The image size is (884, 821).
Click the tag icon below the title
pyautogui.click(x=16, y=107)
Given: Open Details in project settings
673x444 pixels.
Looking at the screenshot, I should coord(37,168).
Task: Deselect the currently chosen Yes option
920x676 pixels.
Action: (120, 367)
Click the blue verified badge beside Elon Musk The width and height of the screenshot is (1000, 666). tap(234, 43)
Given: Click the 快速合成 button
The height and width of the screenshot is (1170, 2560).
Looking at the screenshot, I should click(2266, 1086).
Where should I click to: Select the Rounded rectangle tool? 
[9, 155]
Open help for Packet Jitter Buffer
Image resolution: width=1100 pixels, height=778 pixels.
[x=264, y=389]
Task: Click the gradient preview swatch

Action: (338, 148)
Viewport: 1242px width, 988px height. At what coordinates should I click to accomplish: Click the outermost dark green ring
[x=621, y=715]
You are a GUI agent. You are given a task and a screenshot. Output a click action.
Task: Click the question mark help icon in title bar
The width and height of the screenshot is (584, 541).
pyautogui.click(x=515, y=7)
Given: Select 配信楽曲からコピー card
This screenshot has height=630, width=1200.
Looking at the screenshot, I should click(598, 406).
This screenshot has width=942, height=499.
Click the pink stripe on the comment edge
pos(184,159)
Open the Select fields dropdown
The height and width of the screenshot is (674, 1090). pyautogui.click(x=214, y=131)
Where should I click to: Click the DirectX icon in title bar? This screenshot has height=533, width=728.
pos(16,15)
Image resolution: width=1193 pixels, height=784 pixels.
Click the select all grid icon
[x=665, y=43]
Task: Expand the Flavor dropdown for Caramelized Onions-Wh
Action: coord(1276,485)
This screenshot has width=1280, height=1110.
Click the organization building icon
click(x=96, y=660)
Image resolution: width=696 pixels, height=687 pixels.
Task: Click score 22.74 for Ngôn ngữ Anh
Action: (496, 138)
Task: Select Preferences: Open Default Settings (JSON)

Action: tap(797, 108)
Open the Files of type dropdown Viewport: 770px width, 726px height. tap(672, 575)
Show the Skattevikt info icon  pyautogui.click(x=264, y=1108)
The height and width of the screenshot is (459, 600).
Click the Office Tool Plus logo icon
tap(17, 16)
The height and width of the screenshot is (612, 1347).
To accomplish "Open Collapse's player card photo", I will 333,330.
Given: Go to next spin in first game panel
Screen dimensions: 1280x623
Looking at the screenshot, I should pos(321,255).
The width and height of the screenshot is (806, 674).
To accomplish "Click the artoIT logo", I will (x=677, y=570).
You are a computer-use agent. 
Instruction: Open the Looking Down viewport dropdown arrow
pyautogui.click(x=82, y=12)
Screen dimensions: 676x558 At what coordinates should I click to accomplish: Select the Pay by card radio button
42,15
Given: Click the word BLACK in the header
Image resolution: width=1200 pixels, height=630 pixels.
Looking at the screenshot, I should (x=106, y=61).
________________________
### WHAT THE TASK ASKS:
Only the lines above from the line containing "This screenshot has width=942, height=499." through the line containing "This screenshot has width=1280, height=1110." should be retyped, exactly and with both ends included.

### REPLY TO THE EXERCISE:
This screenshot has width=942, height=499.
Click the pink stripe on the comment edge
pos(184,159)
Open the Select fields dropdown
The height and width of the screenshot is (674, 1090). pyautogui.click(x=214, y=131)
Where should I click to: Click the DirectX icon in title bar? This screenshot has height=533, width=728.
pos(16,15)
Image resolution: width=1193 pixels, height=784 pixels.
Click the select all grid icon
[x=665, y=43]
Task: Expand the Flavor dropdown for Caramelized Onions-Wh
Action: coord(1276,485)
This screenshot has width=1280, height=1110.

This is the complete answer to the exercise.